Chapter Four: Analyzing the Marketing Environment
Scenario Planning
1. Assess Strengths and Weaknesses
2. Assess Opportunities and Threats
3. Identify Alternative Scenarios
4. Apply Marketing Mix to the Scenarios
5. Assess Profitability of Each Scenario
Just-In-Time Inventory System – inventory management systems designed to deliver less merchandise
on a more frequent basis than traditional inventory systems; the firm gets the merchandise “just in
time” for it to be used in the manufacture of another product
Macroenvironmental Factors – aspects of the external environment that affect a company’s business,
such as competitors, demographics, social/cultural trends, technological advancements, economic
conditions, and political/regulatory factors
A thorough understanding of these external factors can be critical to a company’s success.

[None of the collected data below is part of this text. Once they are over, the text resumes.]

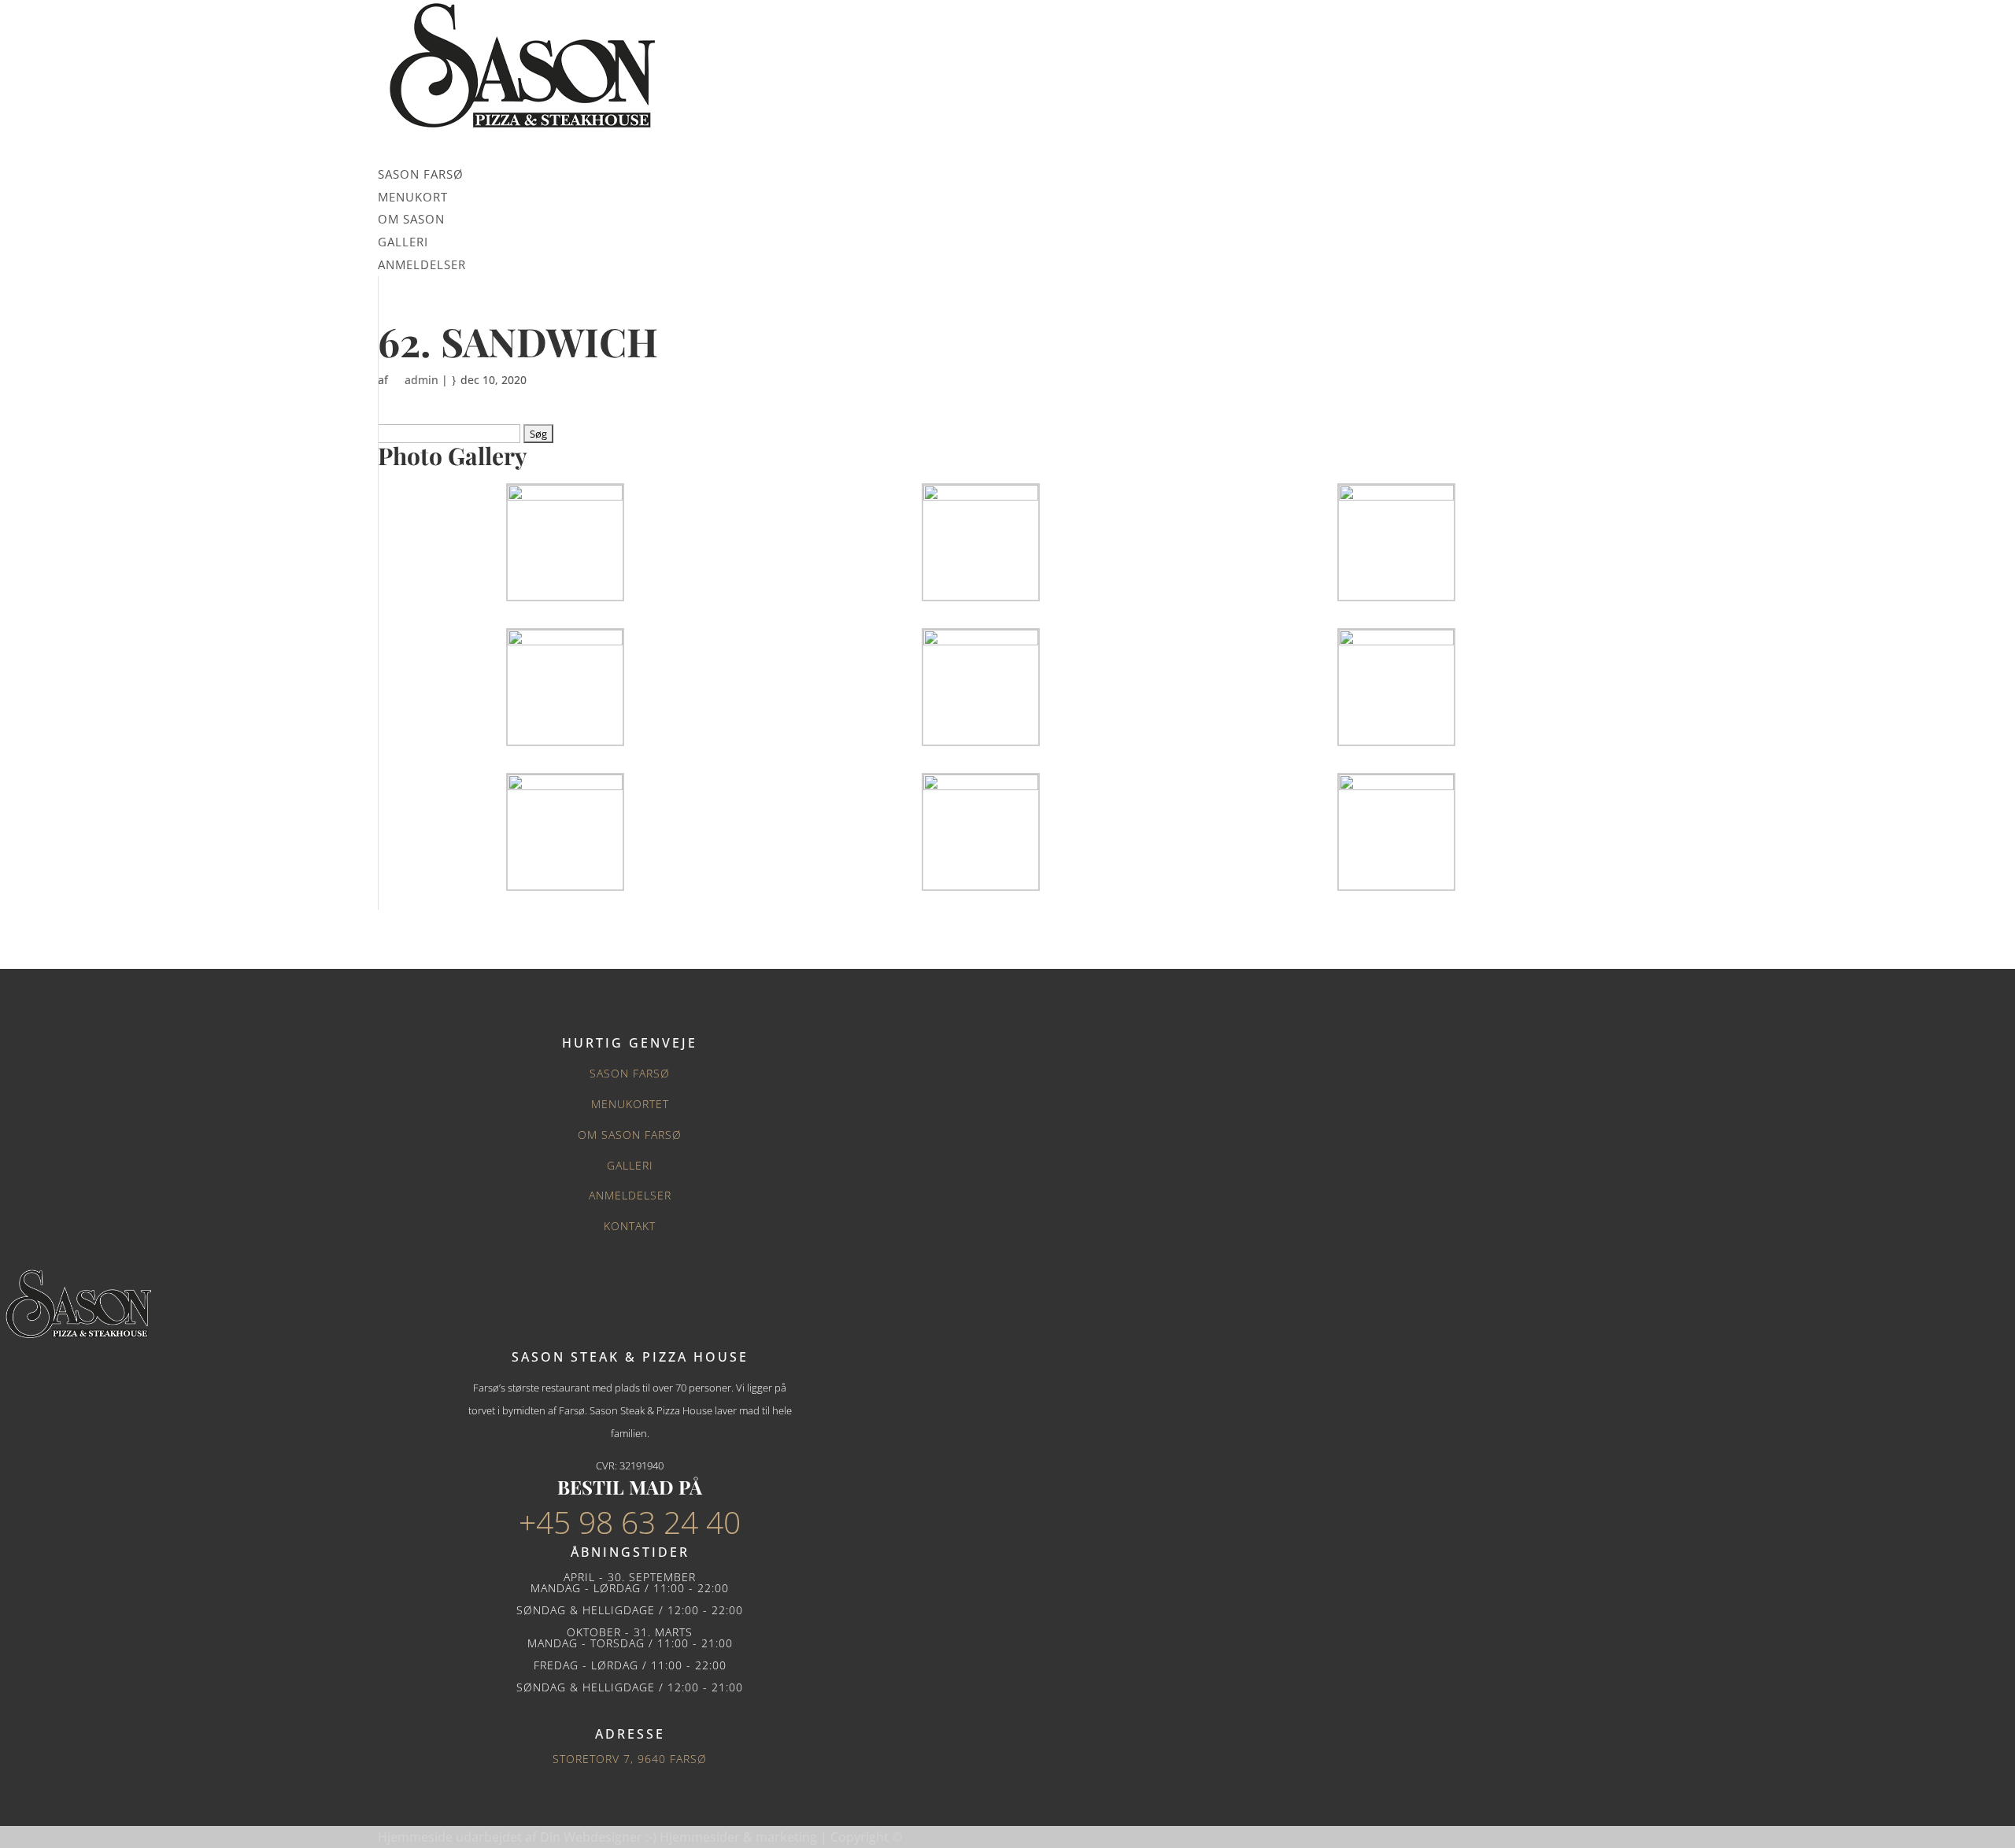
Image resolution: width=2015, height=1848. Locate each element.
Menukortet (630, 1103)
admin (421, 379)
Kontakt (630, 1225)
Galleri (630, 1165)
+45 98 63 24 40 (630, 1522)
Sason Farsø (630, 1073)
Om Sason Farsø (630, 1134)
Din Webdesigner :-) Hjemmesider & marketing (680, 1837)
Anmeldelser (630, 1195)
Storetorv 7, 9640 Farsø (630, 1758)
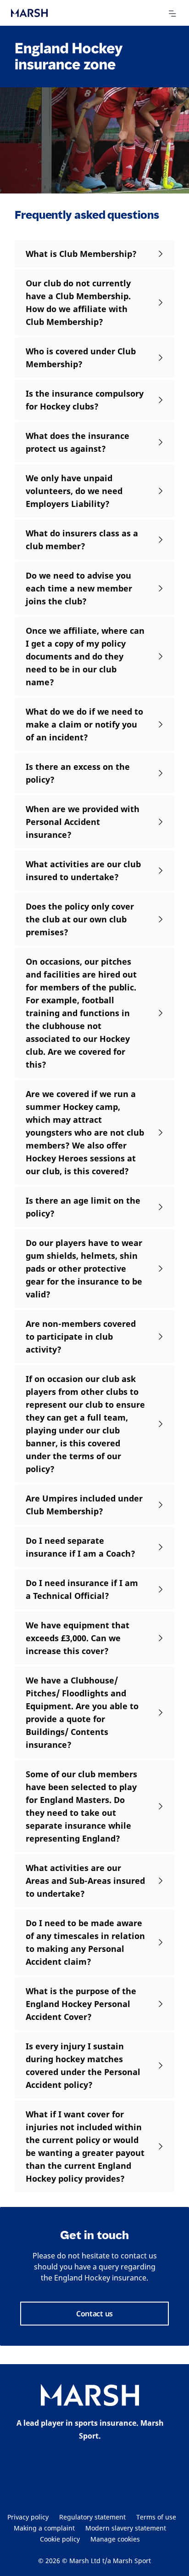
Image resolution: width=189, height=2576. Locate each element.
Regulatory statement (92, 2517)
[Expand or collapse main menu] (172, 13)
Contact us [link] (94, 2314)
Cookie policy (60, 2539)
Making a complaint (44, 2528)
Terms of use (156, 2517)
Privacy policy (28, 2517)
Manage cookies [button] (115, 2539)
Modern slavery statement (125, 2528)
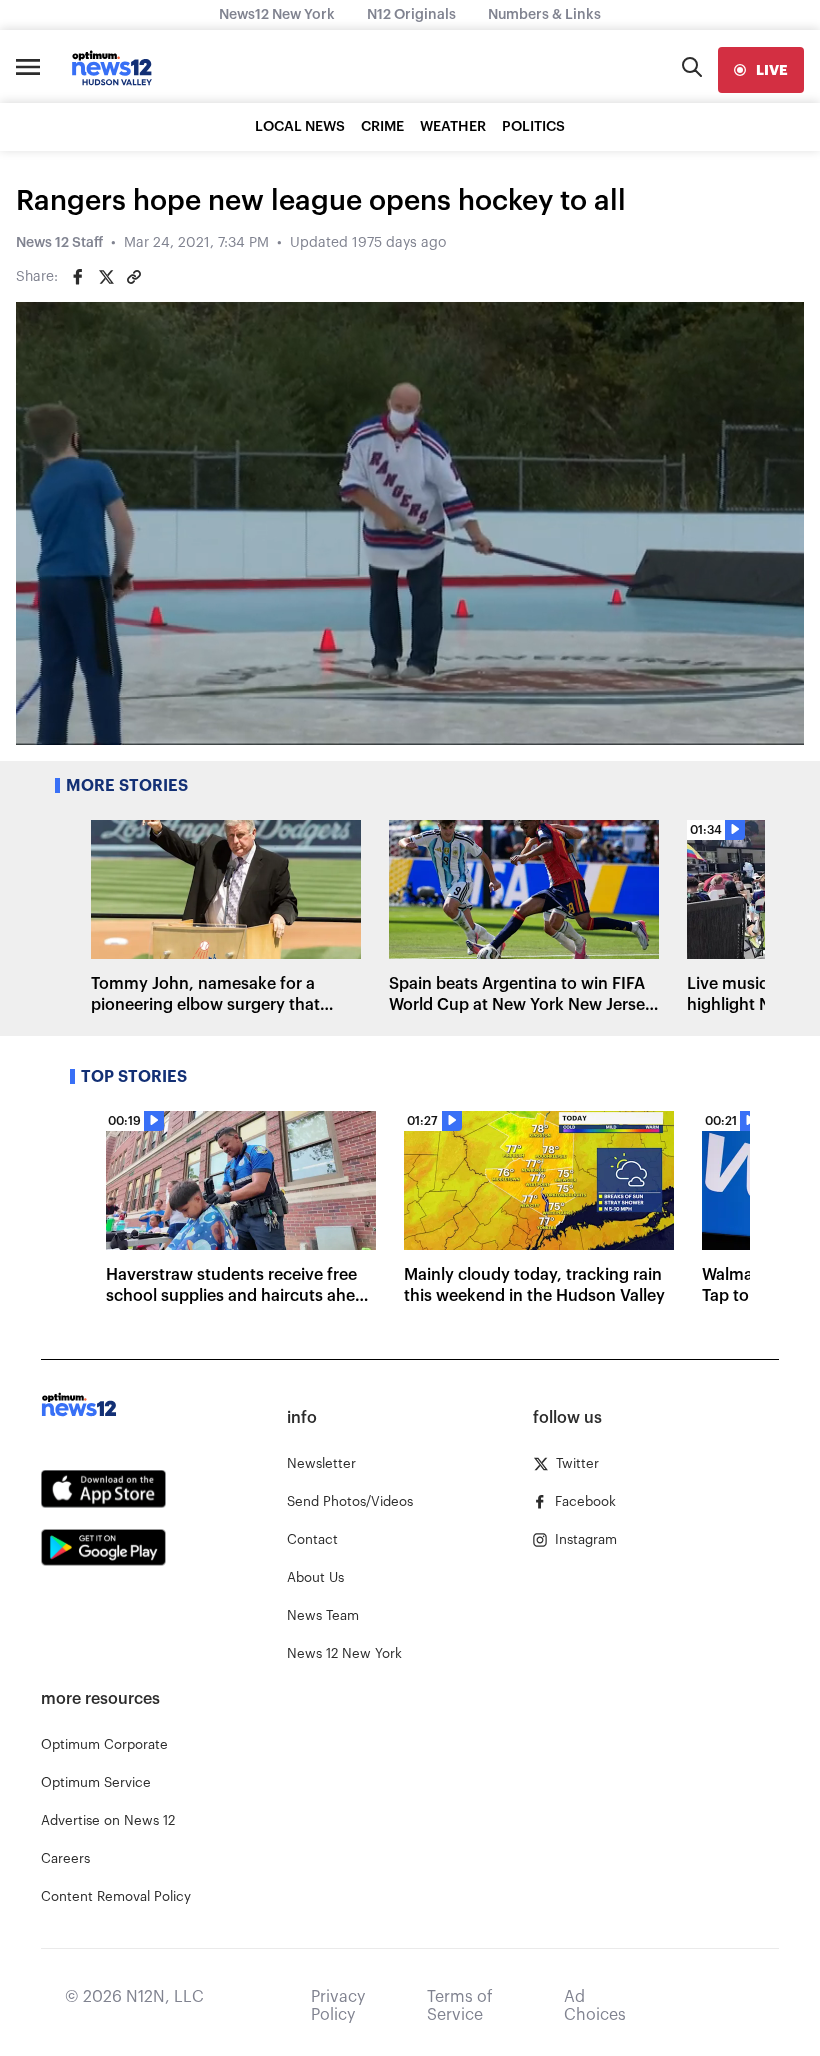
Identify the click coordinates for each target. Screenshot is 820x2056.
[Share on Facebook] (78, 277)
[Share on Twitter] (106, 277)
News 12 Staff (59, 243)
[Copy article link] (134, 277)
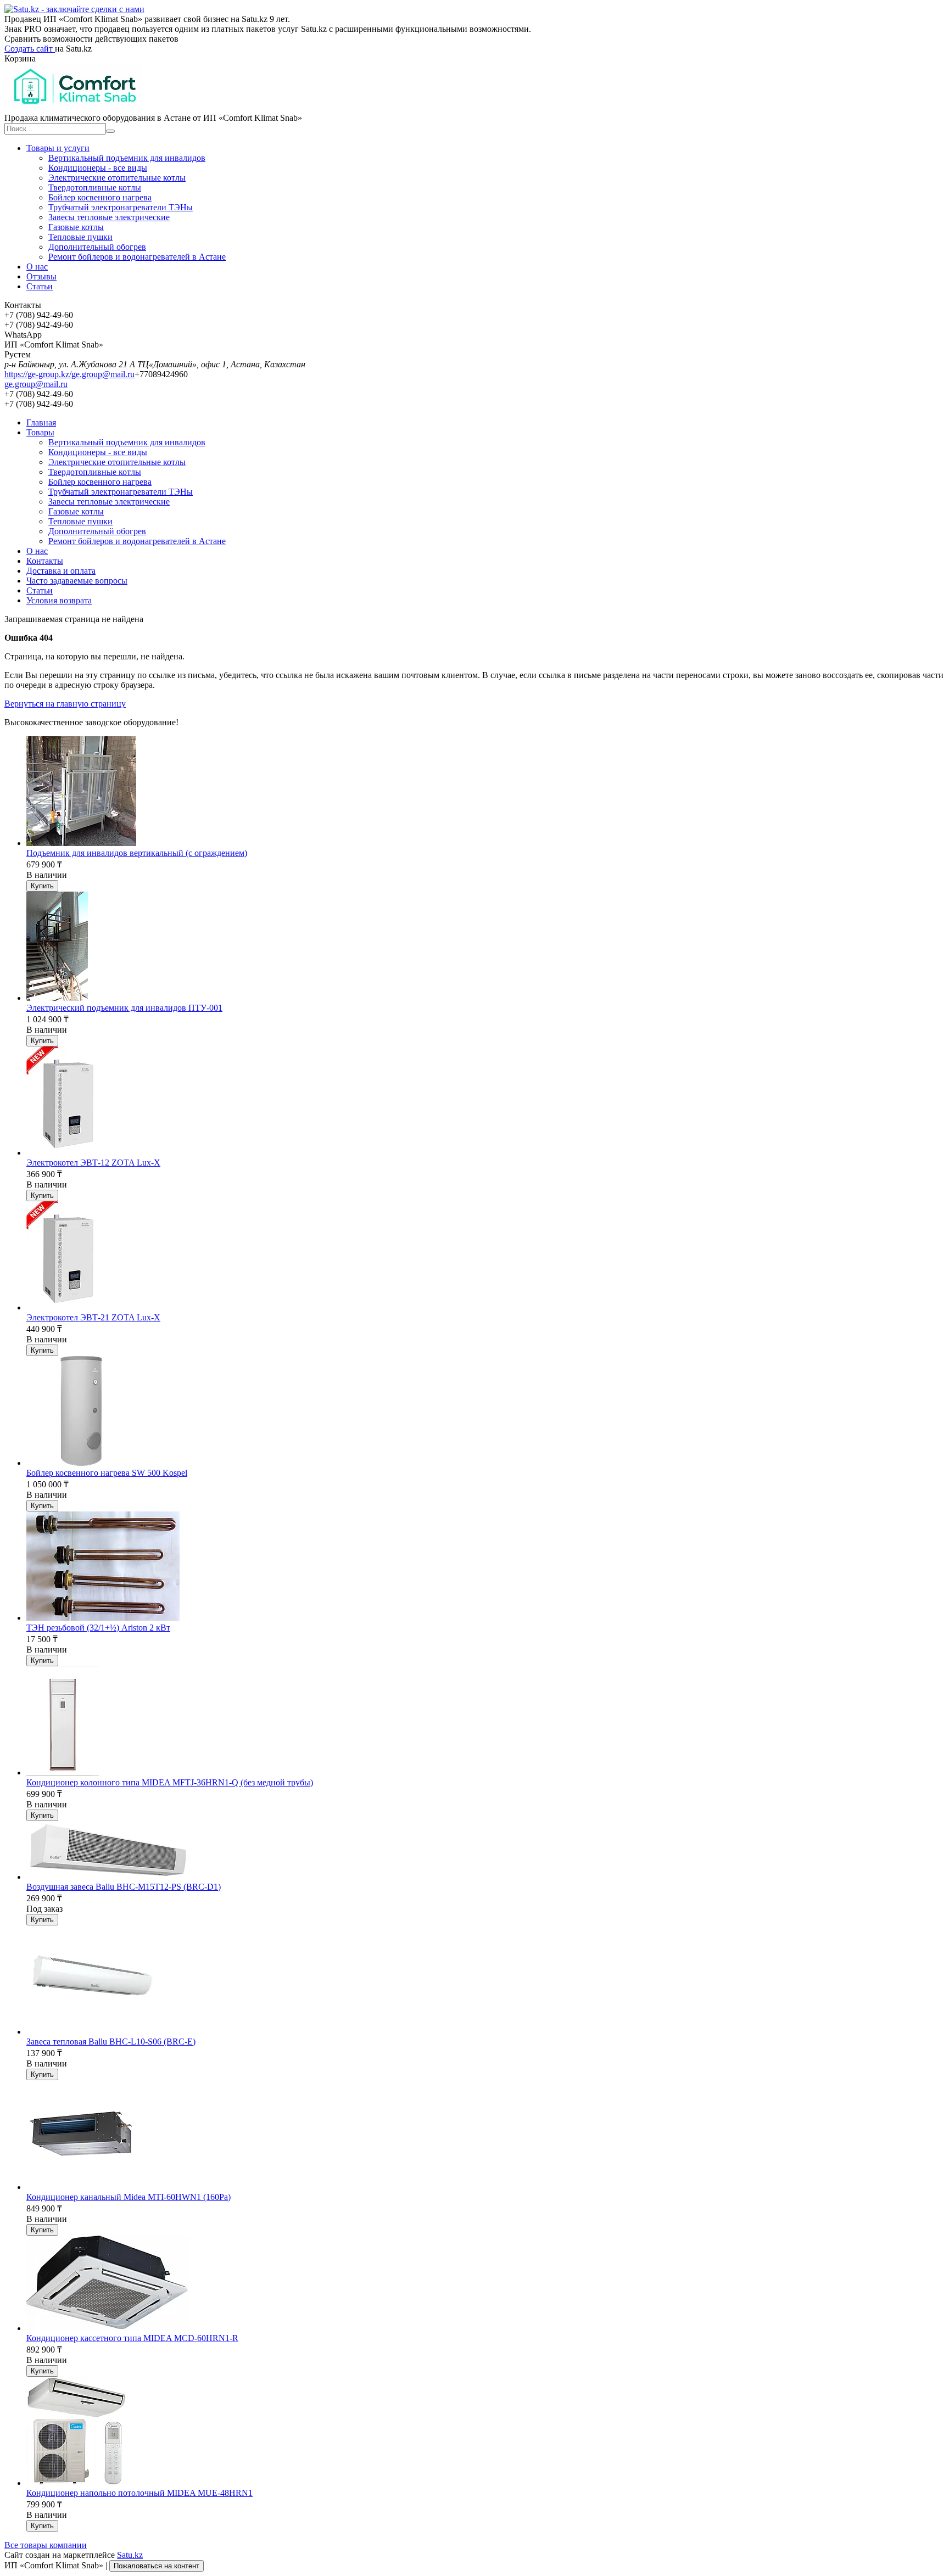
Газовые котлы (76, 227)
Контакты (44, 560)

Macroenvironmental Factors (CDSTEP)
1. Competitors
2. Demographics
3. Social/Cultural
4. Technological
5. Economic
6. Political/Legal
1. Competitors
Competitive Intelligence (CI) – used by firms to collect and synthesize information about their position
with respect to their rivals; enables companies to anticipate market developments rather than merely
react to them
Strategies to gather CI can range from simply sending a retail employee to a competitive store to check
merchandise, prices, and foot traffic to more involved methods such as interviewing customers,
suppliers, partners or analyzing a rival’s marketing tactics, distribution practices, pricing etc.
2. Demographics
Demographics – countable characteristics of human populations and segments, especially those used to
identify consumer markets such as age, gender, income and education
Demographics provide an easily understood “snapshot” of the typical consumer in a specific target
market. Generational Cohort – a group of people of the same generation – typically have similar purchase
behaviours because they have shared experiences and are in the same stage of life
Seniors – North America’s fastest growing generational cohort; people aged 63 and over
- take time browsing before making a purchase, but have time and money to spend
Baby Boomers – generational cohort of people born after WWII, between 1946 and 1964
- feel they can always take care of themselves, have an obsession with maintaining their youth
Generation X – generational cohort of people born between 1965 and 1976
- higher debt loads, more likely to be unemployed and live with their parents longer
- less interested in shopping than boomers but demand convenience, less likely to believe marketers
Generation Y – generational cohort of people born between 1977 and 1995; biggest cohort since the
original postwar baby boom
- sceptical about what they hear in the media, media-intensive, brand conscious
Tween – generational cohort of people born between 1996 and 2000; not quite teenagers
In 2000, Canadians with a university degree earned on average over $72,000, those with a college
diploma earned on average less than $50,000 and those with less than a high school education earned
on average about $36,000.
Male/female roles have been blurred. Women make the majority of purchasing decisions and then
influence most of the remainder. In 2005, women entering the workforce earned 15% less than men.